We have been exploring the malignant nature of HCCs based on the stem/maturational status of the tumors by evaluating the expression of stem cell and hepatocyte markers such as epithelial cell adhesion molecule (EpCAM), alpha-fetoprotein (AFP), Sal-like protein 4 (SALL4), organic anion transporter polypeptides 1B3 (OATP1B3), and hepatocyte nuclear factor 4 alpha (HNF4α) (6-9).
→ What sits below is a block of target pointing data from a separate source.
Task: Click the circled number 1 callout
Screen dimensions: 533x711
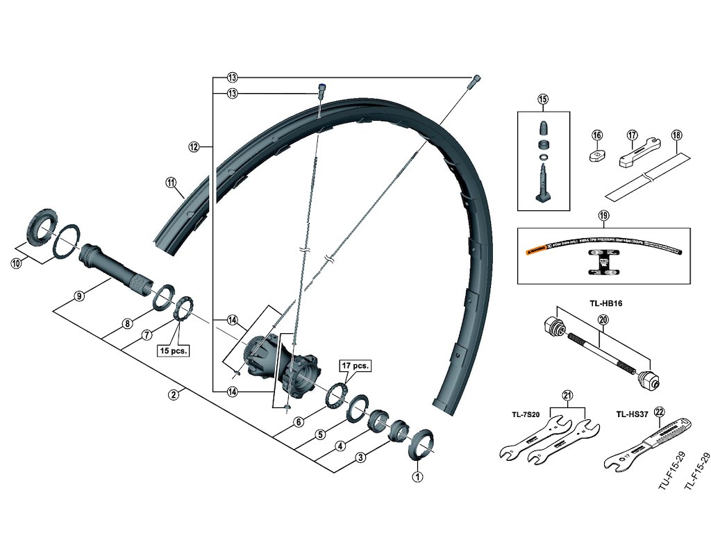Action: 417,477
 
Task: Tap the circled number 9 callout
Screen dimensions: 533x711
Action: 80,296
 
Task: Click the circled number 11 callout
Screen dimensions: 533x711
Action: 171,183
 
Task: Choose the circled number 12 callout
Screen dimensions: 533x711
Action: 194,146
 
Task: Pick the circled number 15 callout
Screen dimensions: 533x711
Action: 543,100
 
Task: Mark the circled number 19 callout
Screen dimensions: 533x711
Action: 603,216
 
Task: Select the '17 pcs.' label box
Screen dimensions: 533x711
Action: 356,365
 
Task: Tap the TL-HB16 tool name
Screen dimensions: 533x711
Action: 601,303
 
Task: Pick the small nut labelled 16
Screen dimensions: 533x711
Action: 598,155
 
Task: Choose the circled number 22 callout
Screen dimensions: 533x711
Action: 658,411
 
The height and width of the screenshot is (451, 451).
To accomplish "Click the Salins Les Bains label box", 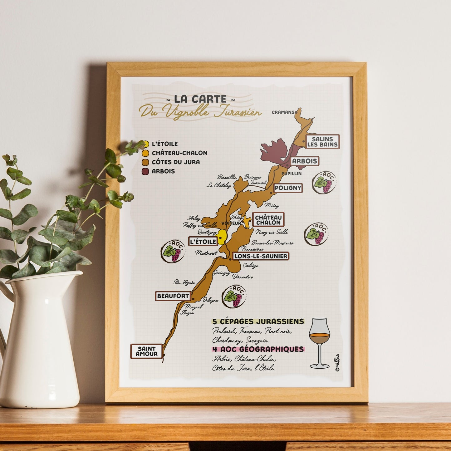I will click(x=322, y=142).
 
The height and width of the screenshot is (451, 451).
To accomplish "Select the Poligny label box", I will click(x=288, y=188).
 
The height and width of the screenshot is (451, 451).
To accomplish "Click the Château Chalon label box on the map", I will click(x=268, y=220).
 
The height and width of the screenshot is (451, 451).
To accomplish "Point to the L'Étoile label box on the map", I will click(x=203, y=241).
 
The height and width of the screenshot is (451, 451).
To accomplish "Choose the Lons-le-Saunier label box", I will click(x=260, y=256).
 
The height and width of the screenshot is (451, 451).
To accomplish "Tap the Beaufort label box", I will click(x=173, y=296).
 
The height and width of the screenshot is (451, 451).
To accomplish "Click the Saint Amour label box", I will click(x=146, y=351).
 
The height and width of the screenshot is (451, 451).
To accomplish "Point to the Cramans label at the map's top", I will click(x=283, y=112).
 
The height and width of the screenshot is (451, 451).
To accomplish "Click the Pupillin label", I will click(x=291, y=174).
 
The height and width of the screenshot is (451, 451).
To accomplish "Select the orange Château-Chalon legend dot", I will click(x=145, y=153).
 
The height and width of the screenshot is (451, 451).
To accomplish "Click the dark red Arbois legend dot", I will click(x=145, y=171).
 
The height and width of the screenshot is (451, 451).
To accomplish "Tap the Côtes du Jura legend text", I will click(x=176, y=162).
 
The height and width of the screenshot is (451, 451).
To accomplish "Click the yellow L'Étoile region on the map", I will click(x=222, y=237).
We found that the expression of stem cell markers is very heterogeneous even in established HCC cell lines, and these cells show the feature of so-called “cancer stem cells” (CSCs) in terms of self-renewal and differentiation capacity, tumorigenic capacity, and chemoresistance against cytotoxic reagent 5-fluorouracil (10,11). Our previous studies indicated that HCCs with stem cell features [hepatic stem cell-like HCC (HpSC-HCC)] show poor prognosis after surgery, suggesting the requirement to develop novel adjuvant therapy effective to treat CSCs as well as non-CSCs population in HpSC-HCC.
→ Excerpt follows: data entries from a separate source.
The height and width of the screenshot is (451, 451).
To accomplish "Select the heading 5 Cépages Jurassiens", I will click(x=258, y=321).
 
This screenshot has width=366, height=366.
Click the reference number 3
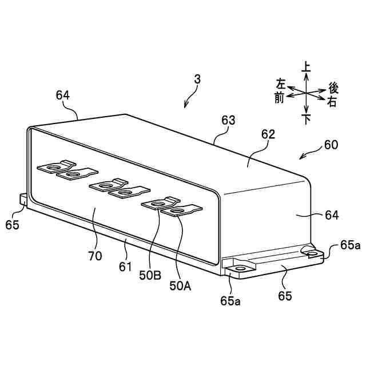tap(197, 81)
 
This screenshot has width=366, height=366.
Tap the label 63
tap(229, 120)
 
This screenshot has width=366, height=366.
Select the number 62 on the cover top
tap(268, 135)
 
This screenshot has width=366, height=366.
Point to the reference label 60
tap(331, 145)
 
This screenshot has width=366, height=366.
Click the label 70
tap(95, 256)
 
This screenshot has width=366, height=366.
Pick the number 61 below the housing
tap(125, 267)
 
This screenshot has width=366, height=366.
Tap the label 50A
tap(180, 285)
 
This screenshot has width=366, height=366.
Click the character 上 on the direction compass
tap(307, 67)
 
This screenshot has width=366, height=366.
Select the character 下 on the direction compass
tap(307, 120)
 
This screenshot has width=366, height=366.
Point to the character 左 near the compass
tap(281, 83)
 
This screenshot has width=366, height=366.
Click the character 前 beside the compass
tap(279, 98)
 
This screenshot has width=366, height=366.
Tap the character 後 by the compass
tap(334, 88)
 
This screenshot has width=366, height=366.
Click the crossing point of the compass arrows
tap(307, 93)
We have made a concentrated effort on clarifying the molecular events activated in HCC CSCs. SALL4 is known as a recruiter of nucleosome remodeling and deacetylase (NuRD) complex as well as a transcription factor activating the genes regulating the stemness (12). NuRD complex contains histone deacetylases (HDACs) to regulate the histone modification. Indeed, our previous study indicated that SALL4-positive HCCs have high HDAC activity and are chemosensitive to an HDAC inhibitor SBHA (9). However, SBHA treatment alone had a limited efficacy to suppress the tumorigenesis in patient-derived xenograft (PDX) mouse model (unpublished data), suggesting the need to search additional targets activated in HCC CSCs. Since NuRD complex is composed of HDACs, chromodomain-helicase-DNA-binding proteins (CHDs), and metastasis-associated proteins (MTAs), we focused on the characterization of these protein expressions in HCC CSCs.
In our current study, we evaluated the expression of chromodomain helicase DNA-binding protein 4 (CHD4) in HCC. Although CHD4 is known as relatively ubiquitous protein detected in proliferating cells, we found that CHD4 is highly expressed in EpCAM-positive HCCs compared with -negative HCCs, and the abundant expression of CHD4 correlates with poor prognosis in HCC patients. Interestingly, forced expression of CHD4 conferred chemoresistance against epirubicin, consistent with the previous studies suggesting the role of CHD4 on DNA double strand break repair through interaction with poly (ADP-ribose) polymerase (PARP) (13-15). Sorted EpCAM-positive CSCs showed the strong expression of CHD4, suggesting that CHD4 plays a crucial role in chemoresistance as a core member of NuRD complex and may be a potential therapeutic target in HCC CSCs. We tried to suppress the molecular activity of CHD4 as a regulator of HDAC and PARP by combination of an HDAC inhibitor (SBHA) and a PARP inhibitor (AG-014699) in PDX mouse model, and demonstrated the utility of the combination of HDAC and PARP inhibitor to suppress the HCC growth in vitro and in vivo (16).
Since several evidence have demonstrated that the aberrant expression of HDACs is associated with poor prognosis and survival rates in HCC (17), HDAC inhibitor alone or in combination with sorafenib has been recently tested in some clinical trials (18,19). Our findings offer new mechanistic insights into the chemoresistance of HCC CSCs and suggest clinical utility of HDAC/PARP inhibitors combination therapy. We hope that our findings will provide a novel therapeutic option for patients with advanced HCC in near future.
Conflicts of Interest: The authors have no conflicts of interest to declare.